Material supplied START
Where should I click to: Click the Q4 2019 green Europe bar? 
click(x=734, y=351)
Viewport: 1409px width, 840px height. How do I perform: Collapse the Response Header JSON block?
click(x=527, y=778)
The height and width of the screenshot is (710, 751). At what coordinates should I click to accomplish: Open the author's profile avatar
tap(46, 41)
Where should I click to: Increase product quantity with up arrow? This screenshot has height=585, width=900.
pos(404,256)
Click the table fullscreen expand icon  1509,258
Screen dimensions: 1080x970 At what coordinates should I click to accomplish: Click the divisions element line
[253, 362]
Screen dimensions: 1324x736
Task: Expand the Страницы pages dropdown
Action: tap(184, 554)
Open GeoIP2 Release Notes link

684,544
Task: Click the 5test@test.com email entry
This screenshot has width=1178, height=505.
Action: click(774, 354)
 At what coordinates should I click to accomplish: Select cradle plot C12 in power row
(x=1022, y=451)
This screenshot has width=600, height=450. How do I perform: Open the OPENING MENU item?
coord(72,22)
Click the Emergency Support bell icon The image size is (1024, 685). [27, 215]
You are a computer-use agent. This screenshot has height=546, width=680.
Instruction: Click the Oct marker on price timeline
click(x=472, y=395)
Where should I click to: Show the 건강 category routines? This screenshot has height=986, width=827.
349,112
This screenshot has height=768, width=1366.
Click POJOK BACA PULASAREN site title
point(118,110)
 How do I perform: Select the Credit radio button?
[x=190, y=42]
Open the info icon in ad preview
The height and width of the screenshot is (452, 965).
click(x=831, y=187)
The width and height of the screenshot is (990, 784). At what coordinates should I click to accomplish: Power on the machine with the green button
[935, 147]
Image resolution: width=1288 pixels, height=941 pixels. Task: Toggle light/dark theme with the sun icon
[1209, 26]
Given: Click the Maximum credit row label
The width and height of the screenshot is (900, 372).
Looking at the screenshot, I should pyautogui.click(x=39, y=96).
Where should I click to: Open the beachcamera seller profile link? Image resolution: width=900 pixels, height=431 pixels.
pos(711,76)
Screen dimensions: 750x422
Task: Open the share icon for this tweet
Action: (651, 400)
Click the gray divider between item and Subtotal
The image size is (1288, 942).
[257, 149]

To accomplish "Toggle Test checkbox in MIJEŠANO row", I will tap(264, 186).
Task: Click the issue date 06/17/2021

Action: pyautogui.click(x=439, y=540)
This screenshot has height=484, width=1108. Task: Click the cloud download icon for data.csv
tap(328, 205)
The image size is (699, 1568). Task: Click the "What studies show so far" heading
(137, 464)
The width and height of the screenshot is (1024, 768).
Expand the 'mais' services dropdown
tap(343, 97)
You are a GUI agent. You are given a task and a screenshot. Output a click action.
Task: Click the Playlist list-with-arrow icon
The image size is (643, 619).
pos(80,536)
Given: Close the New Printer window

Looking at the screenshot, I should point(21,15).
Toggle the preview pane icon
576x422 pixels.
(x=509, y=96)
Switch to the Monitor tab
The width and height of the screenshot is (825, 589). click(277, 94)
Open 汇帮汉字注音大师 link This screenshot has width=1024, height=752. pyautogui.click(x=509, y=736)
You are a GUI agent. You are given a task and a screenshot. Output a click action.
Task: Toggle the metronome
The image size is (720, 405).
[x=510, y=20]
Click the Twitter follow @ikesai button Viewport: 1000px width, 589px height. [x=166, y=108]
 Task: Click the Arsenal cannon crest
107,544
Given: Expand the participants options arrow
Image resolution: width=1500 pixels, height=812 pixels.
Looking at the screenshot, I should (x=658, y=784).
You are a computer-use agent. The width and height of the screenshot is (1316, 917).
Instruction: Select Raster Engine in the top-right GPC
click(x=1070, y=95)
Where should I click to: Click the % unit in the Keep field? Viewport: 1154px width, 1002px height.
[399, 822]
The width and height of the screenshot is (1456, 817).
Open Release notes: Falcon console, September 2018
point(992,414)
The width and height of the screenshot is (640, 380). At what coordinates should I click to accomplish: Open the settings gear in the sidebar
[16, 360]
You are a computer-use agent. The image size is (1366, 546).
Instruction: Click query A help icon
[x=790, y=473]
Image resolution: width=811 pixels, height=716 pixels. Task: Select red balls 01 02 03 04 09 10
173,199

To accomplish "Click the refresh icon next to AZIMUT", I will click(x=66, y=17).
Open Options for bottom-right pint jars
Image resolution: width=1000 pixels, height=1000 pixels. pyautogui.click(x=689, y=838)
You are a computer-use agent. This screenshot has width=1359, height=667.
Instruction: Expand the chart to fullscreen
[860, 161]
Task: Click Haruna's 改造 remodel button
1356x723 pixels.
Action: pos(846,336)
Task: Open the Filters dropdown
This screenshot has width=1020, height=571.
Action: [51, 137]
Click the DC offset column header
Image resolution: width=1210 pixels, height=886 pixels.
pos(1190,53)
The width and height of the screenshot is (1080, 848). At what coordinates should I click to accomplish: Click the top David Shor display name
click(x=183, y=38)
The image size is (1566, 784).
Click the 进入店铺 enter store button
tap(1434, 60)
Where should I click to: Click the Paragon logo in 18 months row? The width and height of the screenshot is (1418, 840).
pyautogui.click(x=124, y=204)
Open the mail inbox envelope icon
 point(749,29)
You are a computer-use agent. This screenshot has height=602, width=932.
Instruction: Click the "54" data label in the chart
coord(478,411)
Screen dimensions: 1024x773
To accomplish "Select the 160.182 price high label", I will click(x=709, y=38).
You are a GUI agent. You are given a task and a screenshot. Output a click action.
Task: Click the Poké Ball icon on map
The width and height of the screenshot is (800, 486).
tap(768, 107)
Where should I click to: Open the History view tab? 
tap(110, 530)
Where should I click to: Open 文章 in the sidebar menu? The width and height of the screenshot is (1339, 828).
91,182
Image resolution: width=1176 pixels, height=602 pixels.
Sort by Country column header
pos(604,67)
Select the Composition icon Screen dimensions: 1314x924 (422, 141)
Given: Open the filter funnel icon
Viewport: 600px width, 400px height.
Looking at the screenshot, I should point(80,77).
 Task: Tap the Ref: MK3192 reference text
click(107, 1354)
Material supplied END
- Your goal
With the line that has "1356x723 pixels." as the first and the line that has "Screen dimensions: 1024x773" as the last, repeat exactly that run of lines above and no more.

- Answer space
1356x723 pixels.
Action: pos(846,336)
Task: Open the Filters dropdown
This screenshot has width=1020, height=571.
Action: [51, 137]
Click the DC offset column header
Image resolution: width=1210 pixels, height=886 pixels.
pos(1190,53)
The width and height of the screenshot is (1080, 848). At what coordinates should I click to accomplish: Click the top David Shor display name
click(x=183, y=38)
The image size is (1566, 784).
Click the 进入店铺 enter store button
tap(1434, 60)
Where should I click to: Click the Paragon logo in 18 months row? The width and height of the screenshot is (1418, 840).
pyautogui.click(x=124, y=204)
Open the mail inbox envelope icon
 point(749,29)
You are a computer-use agent. This screenshot has height=602, width=932.
Instruction: Click the "54" data label in the chart
coord(478,411)
Screen dimensions: 1024x773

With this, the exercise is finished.